Prévue pour ce dimanche 15 décembre 2024, la tripartite entre les Présidents Félix Tshisekedi, Paul Kagame et João Lourenço n’aura pas lieu. L’annulation de cette tripartite est causée par le Rwanda.
C’est vraiment préoccupant de voir que cette rencontre cruciale n’aura pas lieu. La tripartite entre Félix Tshisekedi, Paul Kagame et Joâo Lourenço aurait pu être une opportunité importante pour apaiser les tensions dans l’Est de la RDC. Le refus de la délégation rwandaise de participer met en lumière des enjeux complexes qui persistent dans la région.

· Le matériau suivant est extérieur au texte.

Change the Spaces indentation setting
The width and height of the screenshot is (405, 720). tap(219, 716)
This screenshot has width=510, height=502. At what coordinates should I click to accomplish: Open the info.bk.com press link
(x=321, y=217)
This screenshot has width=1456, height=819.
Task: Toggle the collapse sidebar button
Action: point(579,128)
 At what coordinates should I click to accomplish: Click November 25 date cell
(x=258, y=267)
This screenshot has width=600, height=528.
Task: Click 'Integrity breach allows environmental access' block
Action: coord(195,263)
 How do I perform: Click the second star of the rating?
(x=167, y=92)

L’exigence du Rwanda d’un dialogue direct avec le M23 avant d’accepter un accord est particulièrement troublante.
Cela soulève des questions sur la volonté réelle de résoudre le conflit et sur les véritables motivations derrière ces conditions.

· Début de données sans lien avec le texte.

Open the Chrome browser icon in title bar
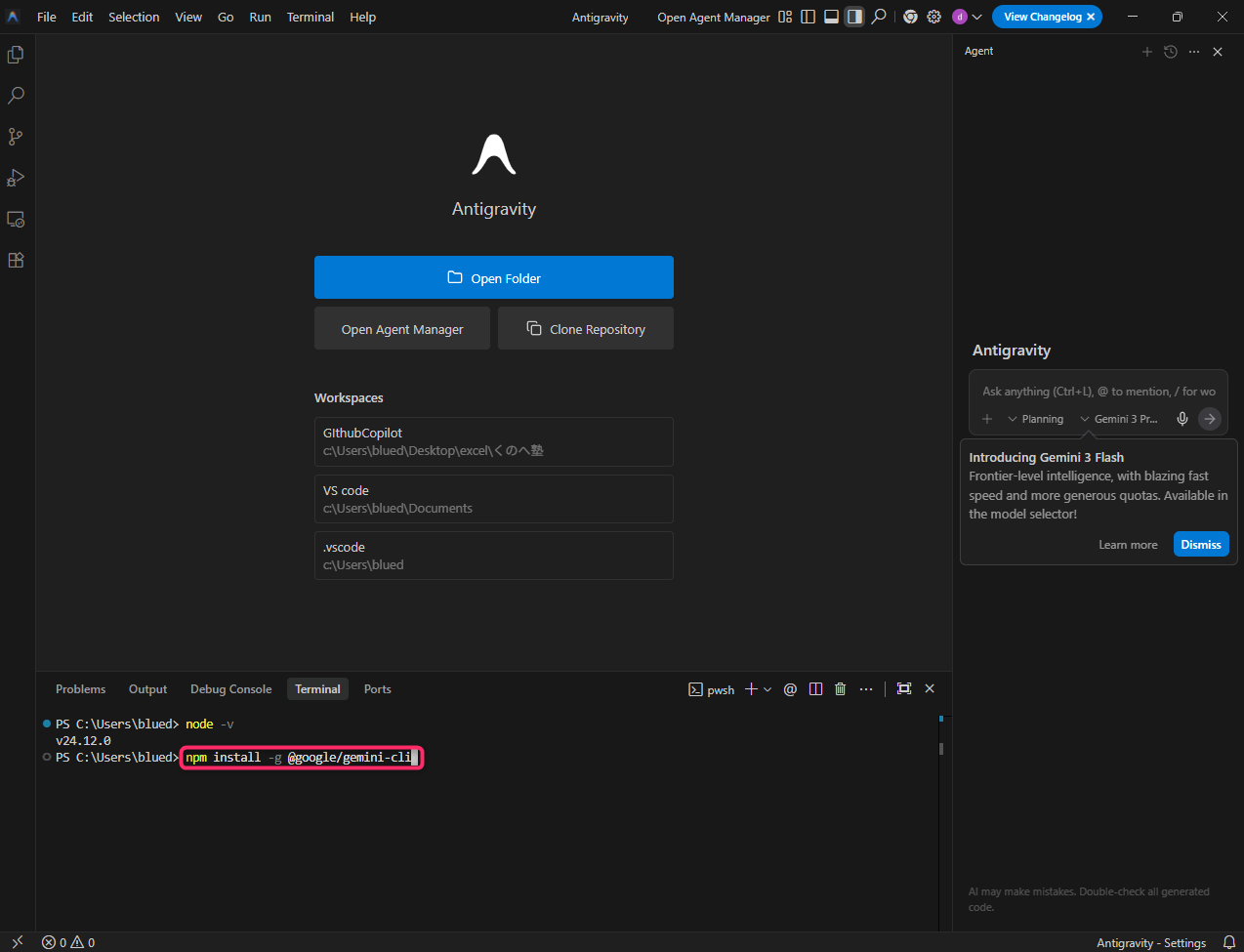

La position de la RDC, qui a rejeté cette offre, montre également une fermeté qui pourrait avoir des conséquences sur la dynamique régionale. Il est crucial que les leaders de ces pays trouvent un terrain d’entente pour éviter une escalade des tensions et favoriser un climat de paix durable.

A en croire la présidence de la RDC, au cours du tête-à-tête, ce dimanche en Angola, entre les Présidents Félix Tshisekedi et Joâo Lourenço, la médiation a invité l’ancien Chef d’État Kenyan Uhuru Kenyatta à faire un état des lieux du processus de Nairobi, en faisant une jonction avec celui de Luanda.
En sa qualité de Facilitateur du Processus de Nairobi poursuit la page x de la présidence de la RDC, Uhuru Kenyatta était chargé d’organiser des consultations avec les groupes armés en vue de planifier leur démobilisation, leur désarmement et leur réinsertion sociale.
À ce sujet indique la présidence de la RDC, le Facilitateur Uhuru Kenyatta a rappelé que le groupe terroriste M23 avait quitté la table des négociations, privilégiant la voie des armes.